◆ **EXERCISE PROMPT**
Please lay out the material from the line with "Click the info" to the line with "[x=478, y=391]", both included, as a numbered list with blank lines left out.
BEGIN PROVIDED MATERIAL
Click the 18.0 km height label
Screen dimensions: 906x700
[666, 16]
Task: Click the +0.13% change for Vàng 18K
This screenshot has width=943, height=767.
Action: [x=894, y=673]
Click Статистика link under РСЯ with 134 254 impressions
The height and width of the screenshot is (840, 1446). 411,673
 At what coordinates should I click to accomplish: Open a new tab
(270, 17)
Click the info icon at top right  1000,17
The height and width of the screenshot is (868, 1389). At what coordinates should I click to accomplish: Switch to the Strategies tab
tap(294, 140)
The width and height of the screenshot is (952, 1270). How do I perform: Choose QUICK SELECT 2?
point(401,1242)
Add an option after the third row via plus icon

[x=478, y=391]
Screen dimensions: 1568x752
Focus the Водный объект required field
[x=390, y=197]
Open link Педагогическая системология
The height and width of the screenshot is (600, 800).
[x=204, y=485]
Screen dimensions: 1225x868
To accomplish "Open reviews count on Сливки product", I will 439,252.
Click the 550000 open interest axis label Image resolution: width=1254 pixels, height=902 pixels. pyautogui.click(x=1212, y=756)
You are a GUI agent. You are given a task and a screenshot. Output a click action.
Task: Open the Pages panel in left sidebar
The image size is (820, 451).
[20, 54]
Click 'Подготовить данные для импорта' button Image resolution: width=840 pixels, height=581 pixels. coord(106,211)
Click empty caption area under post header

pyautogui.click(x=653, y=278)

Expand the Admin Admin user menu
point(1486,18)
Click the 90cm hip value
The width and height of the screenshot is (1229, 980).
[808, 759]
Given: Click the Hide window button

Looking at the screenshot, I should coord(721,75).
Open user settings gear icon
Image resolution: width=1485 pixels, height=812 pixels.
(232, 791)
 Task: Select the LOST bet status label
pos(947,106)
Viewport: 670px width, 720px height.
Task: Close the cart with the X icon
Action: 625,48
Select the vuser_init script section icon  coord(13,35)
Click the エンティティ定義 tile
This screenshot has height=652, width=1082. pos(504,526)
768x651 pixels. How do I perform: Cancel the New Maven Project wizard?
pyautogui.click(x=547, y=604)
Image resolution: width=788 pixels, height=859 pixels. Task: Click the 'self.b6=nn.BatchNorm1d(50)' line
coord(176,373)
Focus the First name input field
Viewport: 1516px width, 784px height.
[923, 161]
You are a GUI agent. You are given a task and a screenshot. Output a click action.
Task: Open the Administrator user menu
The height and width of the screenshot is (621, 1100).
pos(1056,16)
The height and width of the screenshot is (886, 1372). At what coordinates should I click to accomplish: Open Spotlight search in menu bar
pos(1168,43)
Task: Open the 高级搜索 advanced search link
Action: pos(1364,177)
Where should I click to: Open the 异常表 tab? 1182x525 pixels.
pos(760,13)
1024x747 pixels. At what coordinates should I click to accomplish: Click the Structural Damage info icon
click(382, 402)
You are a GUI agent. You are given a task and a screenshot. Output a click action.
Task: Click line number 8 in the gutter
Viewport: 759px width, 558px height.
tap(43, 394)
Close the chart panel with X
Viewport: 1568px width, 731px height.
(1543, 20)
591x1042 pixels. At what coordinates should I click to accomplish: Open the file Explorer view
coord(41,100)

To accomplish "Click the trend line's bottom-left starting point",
END PROVIDED MATERIAL
◆ **SOLUTION FOR THIS TASK**
1. Click the info icon at top right  1000,17
2. The height and width of the screenshot is (868, 1389). At what coordinates should I click to accomplish: Switch to the Strategies tab
3. tap(294, 140)
4. The width and height of the screenshot is (952, 1270). How do I perform: Choose QUICK SELECT 2?
5. point(401,1242)
6. Add an option after the third row via plus icon
7. [x=478, y=391]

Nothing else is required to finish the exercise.